Le maître d’hôtel nous regarda avec désespoir; il se tordit les mains comme s’il avait atteint le dernier degré du doute et de la misère.

«Je ne faisais pas de mal, monsieur. Je tenais une bougie près de la fenêtre.

–  Et pourquoi teniez-vous une bougie près de la fenêtre?

–  Ne me le demandez pas, Sir Henry! Ne me le demandez pas!… Je vous donne ma parole, monsieur, que ce n’est pas mon secret et que je ne peux pas vous le dire. S’il ne concernait que moi, je vous le livrerais tout de suite!»

Une idée soudaine me traversa l’esprit, et je pris la bougie des mains du maître d’hôtel.

«Il a dû la tenir en l’air en guise de signal, dis-je.
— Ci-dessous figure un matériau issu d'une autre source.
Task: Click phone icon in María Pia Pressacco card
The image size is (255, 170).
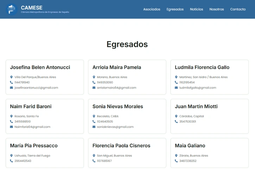Action: [x=11, y=161]
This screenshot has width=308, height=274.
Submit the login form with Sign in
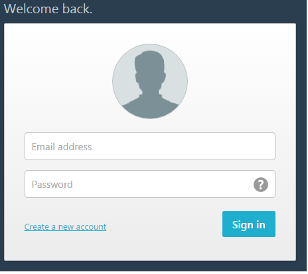(x=249, y=224)
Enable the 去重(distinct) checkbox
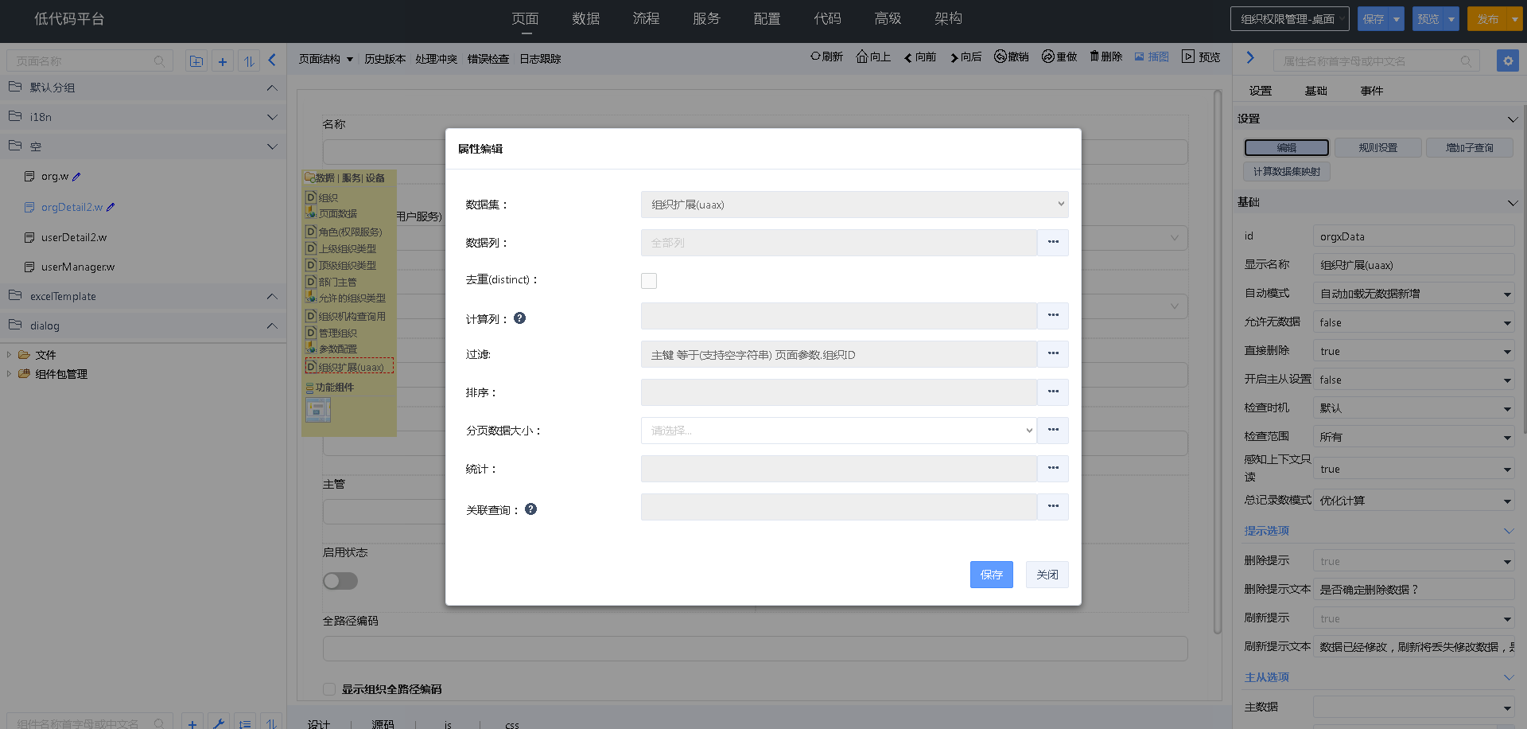The height and width of the screenshot is (729, 1527). coord(649,280)
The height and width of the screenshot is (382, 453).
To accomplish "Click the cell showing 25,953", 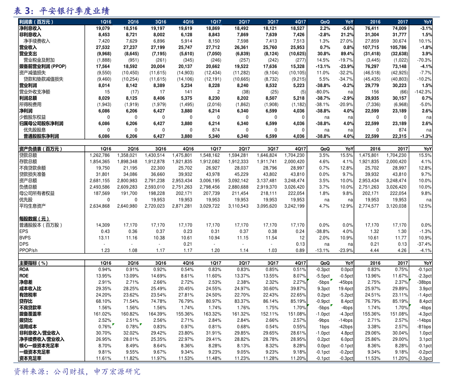I will point(293,47).
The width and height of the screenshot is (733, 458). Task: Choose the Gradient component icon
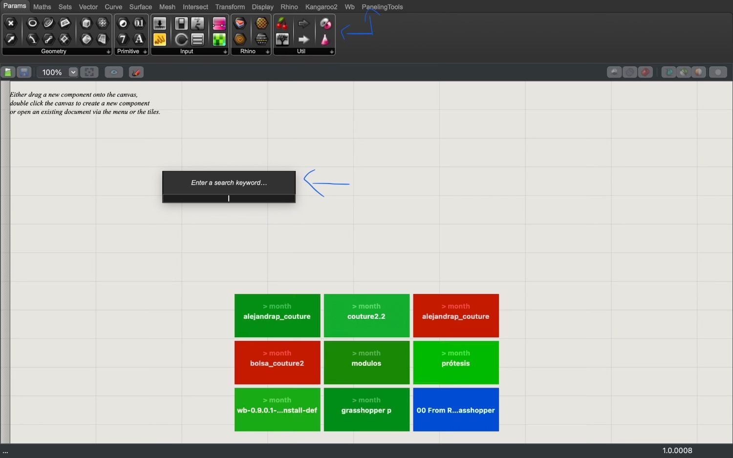coord(219,23)
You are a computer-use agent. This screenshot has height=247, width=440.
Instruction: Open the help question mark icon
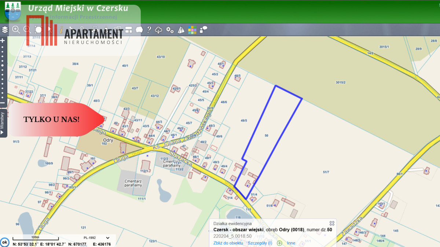tap(149, 30)
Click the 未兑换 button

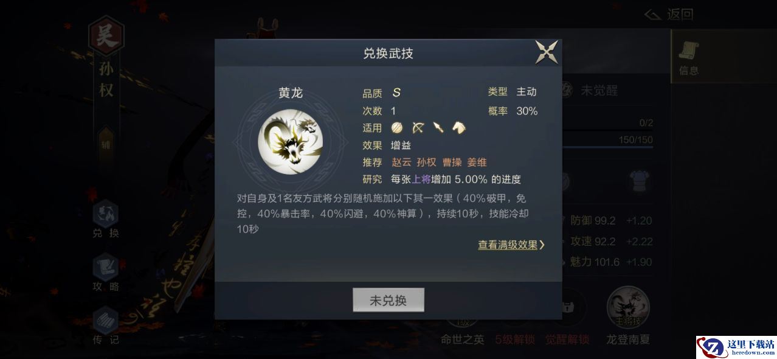[389, 300]
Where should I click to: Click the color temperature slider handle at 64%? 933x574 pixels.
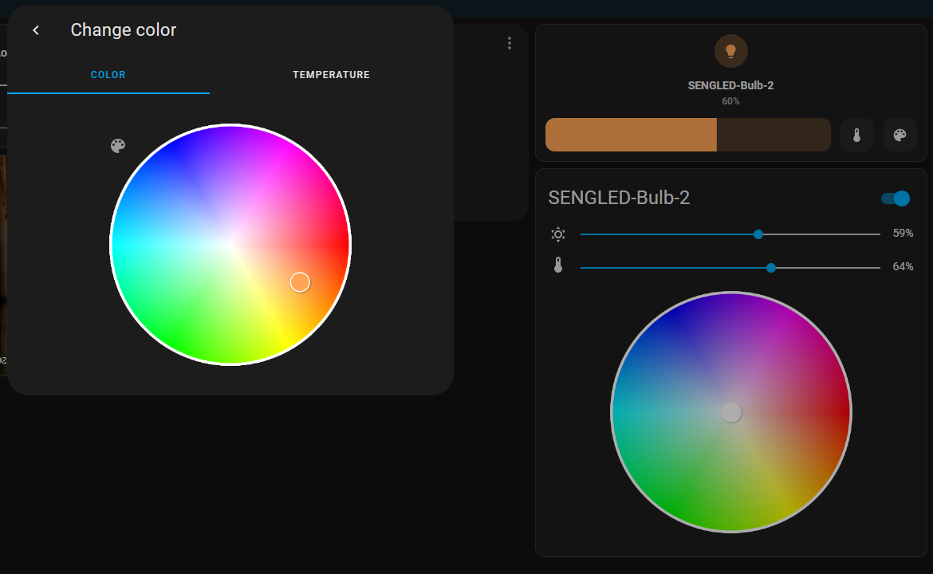[x=770, y=267]
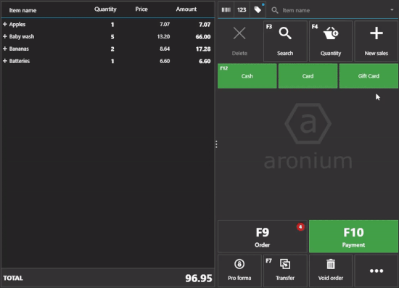399x288 pixels.
Task: Expand the Apples item row
Action: (5, 24)
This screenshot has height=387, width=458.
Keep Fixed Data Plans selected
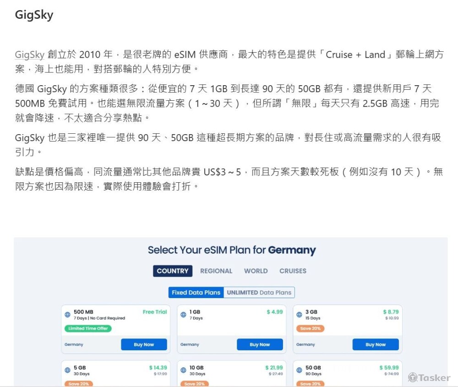coord(196,292)
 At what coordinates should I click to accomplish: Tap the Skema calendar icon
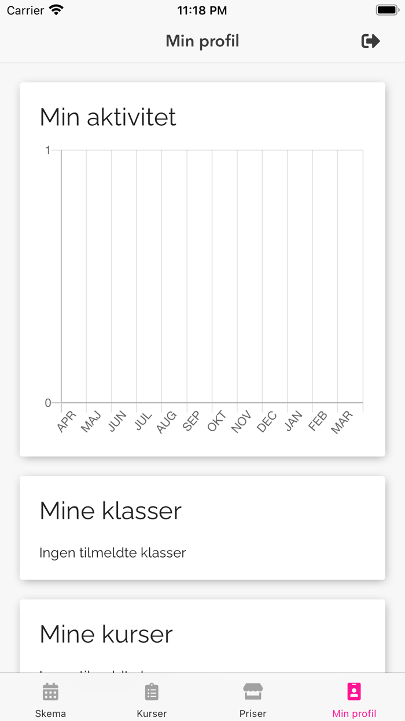[50, 691]
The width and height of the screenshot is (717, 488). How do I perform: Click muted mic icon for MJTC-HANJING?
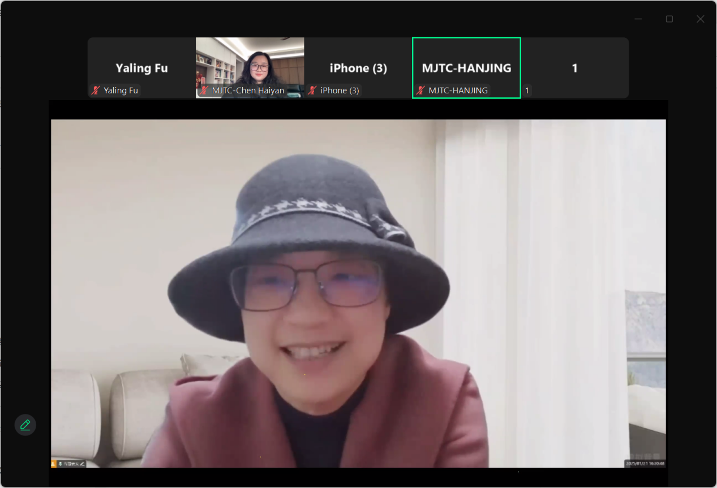[420, 90]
Voyons s’il y aura une réponse.»

Je la levai comme il l’avait fait, et scrutai la nuit obscure. Je pouvais discerner vaguement le massif noir des arbres et l’étendue plus claire de la lande, mais mal car la lune était cachée par des nuages. Soudain je poussai un cri de joie: un minuscule point de lumière jaune venait de percer la voile opaque, et brillait fixement au centre du carré noir encadré par la fenêtre.

«La voilà! m’exclamai-je.

–  Non, non, monsieur! Ce n’est rien… Rien du tout! bégaya le maître d’hôtel. Je vous assure monsieur…

– Déplacez votre bougie le long de la fenêtre, Watson! cria le baronnet. Voyez, l’autre bouge aussi! À présent, coquin, bandit, nierez-vous qu’il s’agit d’un signal? Allons, parlez! Qui est votre associé là-bas, et quel complot tramez-vous?»

Barrymore prit brusquement un air de défi.

«C’est mon affaire, et pas la vôtre. Je ne vous dirai rien!

–  Alors vous perdrez votre emploi. Je vous chasse. Tout de suite.

–  Très bien, monsieur. S’il le faut, je partirai.

–  Je vous chasse. Nom d’un tonnerre! vous devriez avoir honte! Votre famille a vécu avec la mienne pendant plus de cent ans sous ce toit, et vous voici complotant contre moi!